§ Instructions for the task
Rewrite the lines below with every "Click the" swapped for "Tap the", changing nothing else.

Records:
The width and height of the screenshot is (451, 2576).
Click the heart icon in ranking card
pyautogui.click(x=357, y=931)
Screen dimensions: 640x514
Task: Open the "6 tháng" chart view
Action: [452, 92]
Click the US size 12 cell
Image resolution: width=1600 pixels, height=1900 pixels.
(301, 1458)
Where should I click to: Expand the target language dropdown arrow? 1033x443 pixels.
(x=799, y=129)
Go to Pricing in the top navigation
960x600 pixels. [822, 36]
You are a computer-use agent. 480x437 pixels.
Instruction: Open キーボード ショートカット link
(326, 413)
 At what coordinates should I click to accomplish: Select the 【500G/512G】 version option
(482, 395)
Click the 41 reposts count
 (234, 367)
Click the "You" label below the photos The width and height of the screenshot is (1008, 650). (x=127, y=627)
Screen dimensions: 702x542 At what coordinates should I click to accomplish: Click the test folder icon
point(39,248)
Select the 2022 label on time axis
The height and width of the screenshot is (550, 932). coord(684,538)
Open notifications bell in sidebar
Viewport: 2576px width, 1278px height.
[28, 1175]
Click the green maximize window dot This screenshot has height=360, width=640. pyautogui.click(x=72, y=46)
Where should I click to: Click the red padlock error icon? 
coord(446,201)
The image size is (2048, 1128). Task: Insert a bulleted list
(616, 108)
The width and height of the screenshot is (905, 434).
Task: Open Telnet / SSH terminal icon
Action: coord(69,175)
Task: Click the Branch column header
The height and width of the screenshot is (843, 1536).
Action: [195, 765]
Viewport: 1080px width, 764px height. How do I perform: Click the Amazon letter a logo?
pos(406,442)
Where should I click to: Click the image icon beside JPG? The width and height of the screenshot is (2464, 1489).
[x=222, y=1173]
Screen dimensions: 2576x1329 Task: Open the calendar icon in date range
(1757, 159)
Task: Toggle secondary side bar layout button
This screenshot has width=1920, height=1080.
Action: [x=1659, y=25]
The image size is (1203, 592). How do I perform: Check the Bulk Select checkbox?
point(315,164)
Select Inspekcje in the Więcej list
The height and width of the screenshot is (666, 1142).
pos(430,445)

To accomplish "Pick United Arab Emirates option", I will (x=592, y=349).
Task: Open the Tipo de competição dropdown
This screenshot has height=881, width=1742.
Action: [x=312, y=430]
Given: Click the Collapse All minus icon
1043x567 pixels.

§ Result of this exercise
The width and height of the screenshot is (451, 2576).
Tap the heart icon in ranking card
pyautogui.click(x=357, y=931)
Screen dimensions: 640x514
Task: Open the "6 tháng" chart view
Action: [452, 92]
Tap the US size 12 cell
Image resolution: width=1600 pixels, height=1900 pixels.
(301, 1458)
Where should I click to: Expand the target language dropdown arrow? 1033x443 pixels.
(x=799, y=129)
Go to Pricing in the top navigation
960x600 pixels. [822, 36]
You are a computer-use agent. 480x437 pixels.
Instruction: Open キーボード ショートカット link
(326, 413)
 At what coordinates should I click to accomplish: Select the 【500G/512G】 version option
(482, 395)
Tap the 41 reposts count
 (234, 367)
Tap the "You" label below the photos The width and height of the screenshot is (1008, 650). (x=127, y=627)
Screen dimensions: 702x542 At what coordinates should I click to accomplish: Tap the test folder icon
point(39,248)
Select the 2022 label on time axis
The height and width of the screenshot is (550, 932). coord(684,538)
Open notifications bell in sidebar
Viewport: 2576px width, 1278px height.
[28, 1175]
Tap the green maximize window dot This screenshot has height=360, width=640. pyautogui.click(x=72, y=46)
Where should I click to: Tap the red padlock error icon? 
coord(446,201)
The image size is (2048, 1128). Task: Insert a bulleted list
(616, 108)
The width and height of the screenshot is (905, 434).
Task: Open Telnet / SSH terminal icon
Action: coord(69,175)
Task: Tap the Branch column header
The height and width of the screenshot is (843, 1536).
Action: [195, 765]
Viewport: 1080px width, 764px height. How do I perform: Tap the Amazon letter a logo?
pos(406,442)
Where should I click to: Tap the image icon beside JPG? The width and height of the screenshot is (2464, 1489).
[x=222, y=1173]
Screen dimensions: 2576x1329 Task: Open the calendar icon in date range
(1757, 159)
Task: Toggle secondary side bar layout button
This screenshot has width=1920, height=1080.
Action: [x=1659, y=25]
The image size is (1203, 592). How do I perform: Check the Bulk Select checkbox?
point(315,164)
Select Inspekcje in the Więcej list
The height and width of the screenshot is (666, 1142).
pos(430,445)

To accomplish "Pick United Arab Emirates option", I will (x=592, y=349).
Task: Open the Tipo de competição dropdown
This screenshot has height=881, width=1742.
Action: [x=312, y=430]
Given: Tap the Collapse All minus icon
1043x567 pixels.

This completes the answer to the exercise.